For gardening pine bark is primarily used as a weed blocking mulch,
because it decays so very slowly and does not support plant life. Pine
bark is not a fertilizing agent as it contains very little plant
nutrients. Pine bark decays much too slowly for adding to compost
piles, and in fact pine bark repels microbes, insects, and worms...

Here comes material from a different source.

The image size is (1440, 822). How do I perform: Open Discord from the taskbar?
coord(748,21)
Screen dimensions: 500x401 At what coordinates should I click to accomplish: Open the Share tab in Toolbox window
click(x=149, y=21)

pine bark, because of its high resin content, acts in gardens like
moth balls in closets. You'd no more want to add pine bark to compost
as you'd want to add aromatic cedar... 20 years later the pine bark
would still be in the same condition as the day it was added, only it
will turn gray. Pine bark is sold at plant nurserys in variouly sized
nuggets and shredded, it's meant for use as a weed blocking mulch
only, it is NOT a soil amendment.
Thank you very much for the explanation, Brooklyn1. Yes, you're right pine bark can be very usefull for young fruit trees mulching as I've just saw in internet. That explains why i have none earth worms in the garden but ants I do have them.

Very funny thing its that I've never buy this stuff, I use to pick it from the soil under the pines just 'cause I've been told that makes acid the soil. Never mind, thank you very much for your information.